Provided passage:
- First season: 1978
- Head coach: Enrique Zapata 2nd season, 1–8 (.111)
- Location: Naucalpan, State of Mexico
- Stadium: FES Acatlán Stadium (capacity: 3,500)
- League: ONEFA
- Conference: 14 Grandes Conference
- Colors: Navy blue and Gold

National championships
- Claimed: 1 (1987)

Conference championships
- 4 (Nacional: 1983, 1999, 2003, 2013)
- Rivalries: UNAM CU IPN

= Pumas Acatlán football =

The Pumas Acatlán football program represents the Acatlán School of Higher Studies (FES Acatlán) of the National Autonomous University of Mexico in Naucalpan, State of Mexico, and competes in the Organización Nacional Estudiantil de Fútbol Americano (National Student Organization of American Football), Mexico's college football governing body. Established in 1978 as Osos, the team has won one National Championship, in 1987, and four conference championships in 1983, 1999, 2003 and 2013.

==History==
===Early years as Osos===
The team was established in 1978 as Osos Coatlicue, honoring Cōātlīcue, the Aztec goddess of Earth, Nature, Fertility, Life and Death. The Osos were the first team to represent the National Autonomous University of Mexico (UNAM) outside of its main campus, specifically the National School of Professional Studies Acatlán (ENEP Acatlán), located in Naucalpan, State of Mexico. Thus, the team's first official name was Osos Cuatlicue ENEP Acatlán. The Osos' colors were those of the UNAM, navy blue and gold, with a shade of gold closer to yellow.

The team debuted in the Organización Nacional Estudiantil de Fútbol Americano (ONEFA) in 1979, playing in the Conferencia Metropolitana (Metropolitan Conference), the top level of college football in Mexico. Led by head coach Carlos Robles Vázquez, the team finished last with a 0–8 record.

In 1981, ONEFA created the Conferencia Nacional (National Conference); the Conferencia Metropolitana remained the top division competing for the national championship, with the new conference serving as a lower tier for promotion. Since the UNAM already had two teams competing in the Conferencia Metropolitana (Cóndores and Águilas Reales), Acatlán was demoted to the Conferencia Nacional.

In 1983, the Osos dropped “Coatlicue” from their name and won the Conferencia Nacional championship, earning promotion to the Conferencia Metropolitana. Coached by Arturo Alonso, the team finished first with a 6–1 record and defeated Ola Verde of the Instituto Politécnico Nacional in the final to claim its first championship.

===National Champions===
In 1987, under chead oach Arturo Alonso, Osos Acatlán won their first (and as of 2026 only) National Championship. The team finished fourth in the regular season with a 5–2 record. They upset Pieles Rojas IPN, the regular-season leaders, in the semifinals and defeated Cóndores UNAM 17–10 in the championship game.

Given material:
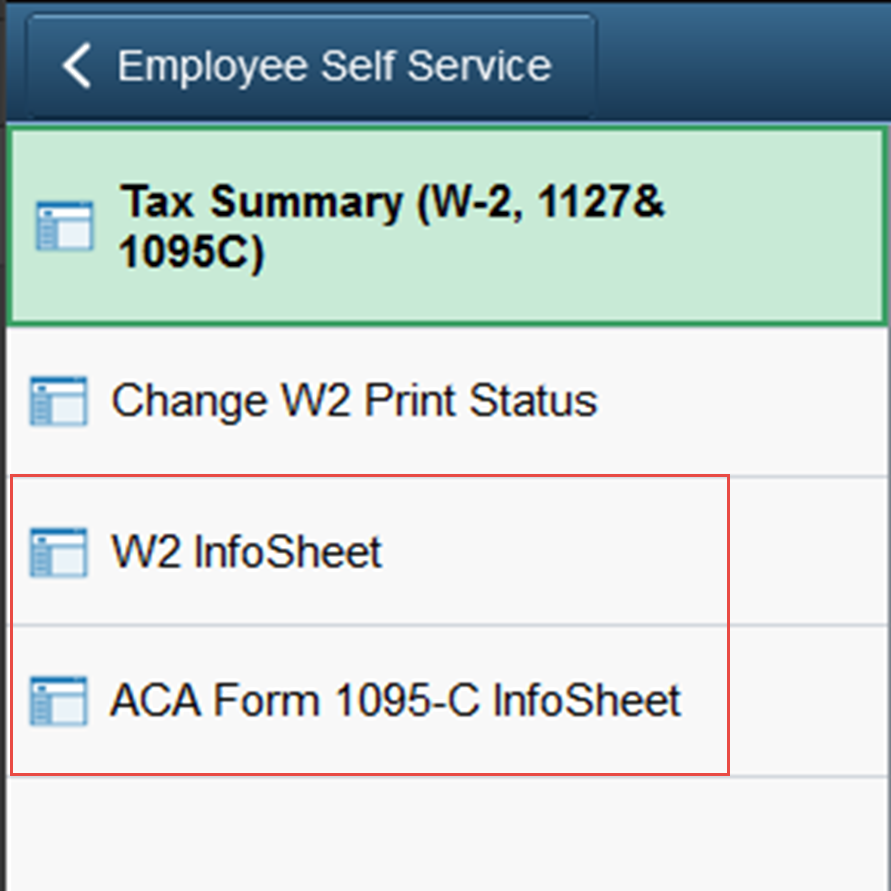Click the Tax Summary page icon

Instructions:
• A. In the Pumas Acatlán text, who was the head coach when the team debuted in ONEFA in 1979?
• B. Summarize the Pumas Acatlán text in two sentences.
• C. Write out the Pumas Acatlán text again, beginning at the words "- League: ONEFA" and stopping after "1999, 2003, 2013)", with "Claimed" changed to "Won".

Expected outputs:
• A. Carlos Robles Vázquez

• B. The Pumas Acatlán football program represents the Acatlán School of Higher Studies of the National Autonomous University of Mexico in Naucalpan and competes in ONEFA, Mexico's college football governing body. It was founded in 1978 as Osos and has won one national championship, in 1987, and four conference championships.

• C.
- League: ONEFA
- Conference: 14 Grandes Conference
- Colors: Navy blue and Gold

National championships
- Won: 1 (1987)

Conference championships
- 4 (Nacional: 1983, 1999, 2003, 2013)